NICHOLAS GEORGE KLEIN, Appellant

v.



THE STATE OF TEXAS



ON STATE'S PETITION FOR DISCRETIONARY REVIEW

FROM THE SECOND COURT OF APPEALS

DENTON COUNTY

Cochran, J., filed a dissenting opinion in which Price, Womack and Johnson, JJ., joined.

O P I N I O N



I join Judge Price's concurring and dissenting opinion. I write separately only to emphasize that no one in this case accused the complainant of fabricating her testimony-either recently or long ago. The defendant's position was that the prosecutor confused the child with his questions and that she therefore inadvertently said that appellant had molested her when she meant to say that he had not. Nowhere in this record does appellant accuse the child of lying on the witness stand or making up her testimony. He did not either implicitly or explicitly accuse her of improper motives in her testimony. His position was that the prosecutor "tricked" the child into accidentally misstating the facts during one series of his questions. Therefore, the prior out-of-court statements that she made to a CPS investigator and a police investigator could not possibly qualify as statements offered to rebut an explicit or implicit charge of recent fabrication by the complainant.
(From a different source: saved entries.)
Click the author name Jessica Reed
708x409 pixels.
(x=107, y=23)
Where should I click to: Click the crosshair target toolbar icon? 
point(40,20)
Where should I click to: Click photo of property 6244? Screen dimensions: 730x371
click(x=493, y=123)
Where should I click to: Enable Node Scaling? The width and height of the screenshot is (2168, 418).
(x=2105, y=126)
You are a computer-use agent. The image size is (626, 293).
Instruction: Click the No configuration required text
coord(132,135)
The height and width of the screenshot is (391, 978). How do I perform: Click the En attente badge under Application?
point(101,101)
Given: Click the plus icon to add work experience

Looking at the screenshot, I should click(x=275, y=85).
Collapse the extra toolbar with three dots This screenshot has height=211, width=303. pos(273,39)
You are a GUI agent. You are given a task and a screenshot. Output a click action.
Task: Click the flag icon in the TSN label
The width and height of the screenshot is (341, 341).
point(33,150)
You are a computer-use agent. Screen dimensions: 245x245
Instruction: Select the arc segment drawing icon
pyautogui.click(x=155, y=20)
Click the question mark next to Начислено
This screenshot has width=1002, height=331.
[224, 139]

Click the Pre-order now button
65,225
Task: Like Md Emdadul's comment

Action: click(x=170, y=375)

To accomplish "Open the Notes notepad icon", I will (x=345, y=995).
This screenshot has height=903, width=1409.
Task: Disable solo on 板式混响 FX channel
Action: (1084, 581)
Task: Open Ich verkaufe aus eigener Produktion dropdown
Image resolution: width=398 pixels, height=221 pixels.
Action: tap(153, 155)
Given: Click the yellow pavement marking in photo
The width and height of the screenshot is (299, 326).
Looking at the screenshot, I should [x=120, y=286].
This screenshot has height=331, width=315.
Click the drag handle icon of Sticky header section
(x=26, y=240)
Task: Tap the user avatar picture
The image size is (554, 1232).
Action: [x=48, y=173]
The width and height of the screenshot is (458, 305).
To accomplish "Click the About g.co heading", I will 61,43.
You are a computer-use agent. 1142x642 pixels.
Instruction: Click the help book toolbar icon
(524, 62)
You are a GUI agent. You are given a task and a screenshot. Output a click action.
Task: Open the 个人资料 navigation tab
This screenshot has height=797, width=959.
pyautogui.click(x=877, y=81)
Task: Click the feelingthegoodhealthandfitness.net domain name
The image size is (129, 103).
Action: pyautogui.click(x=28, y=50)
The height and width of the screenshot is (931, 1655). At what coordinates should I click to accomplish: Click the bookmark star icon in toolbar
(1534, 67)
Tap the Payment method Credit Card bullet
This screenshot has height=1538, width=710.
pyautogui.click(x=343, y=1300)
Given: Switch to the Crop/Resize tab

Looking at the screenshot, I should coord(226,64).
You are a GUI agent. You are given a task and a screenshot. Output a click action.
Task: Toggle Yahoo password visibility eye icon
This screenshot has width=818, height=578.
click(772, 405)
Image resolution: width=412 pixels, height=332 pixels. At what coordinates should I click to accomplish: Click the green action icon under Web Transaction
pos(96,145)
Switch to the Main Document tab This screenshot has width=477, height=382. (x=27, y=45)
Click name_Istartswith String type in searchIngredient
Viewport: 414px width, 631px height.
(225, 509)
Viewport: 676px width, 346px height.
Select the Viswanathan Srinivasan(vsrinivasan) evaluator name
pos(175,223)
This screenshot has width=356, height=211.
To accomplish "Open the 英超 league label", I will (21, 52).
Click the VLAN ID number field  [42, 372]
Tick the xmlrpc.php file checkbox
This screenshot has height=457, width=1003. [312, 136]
Rule 801(e)(1)(B) allows a party to rehabilitate a witness who, on cross-examination, has been accused-subtly or directly-of recently fabricating or changing his testimony for some improper reason. (1) In essence, the opposing party is accusing the witness of lying and of recently making up that lie. When this occurs, the sponsoring party may rehabilitate the witness by offering out-of-court statements that are consistent with that witness's in-court testimony and that were made before the witness had a motive to change his testimony. The rehabilitation evidence shows that the witness has said the same thing, sung the same tune, both before and after the alleged improper influence or motive arose. Thus, goes the logic, the purported improper influence or motive (such as a bribe, offer of a "deal" to a co-defendant, a pending civil lawsuit, and so forth), did not, in fact, change the witness's testimony. The witness has consistently said the same thing, regardless of any bribe, plea deal, civil lawsuit, etc.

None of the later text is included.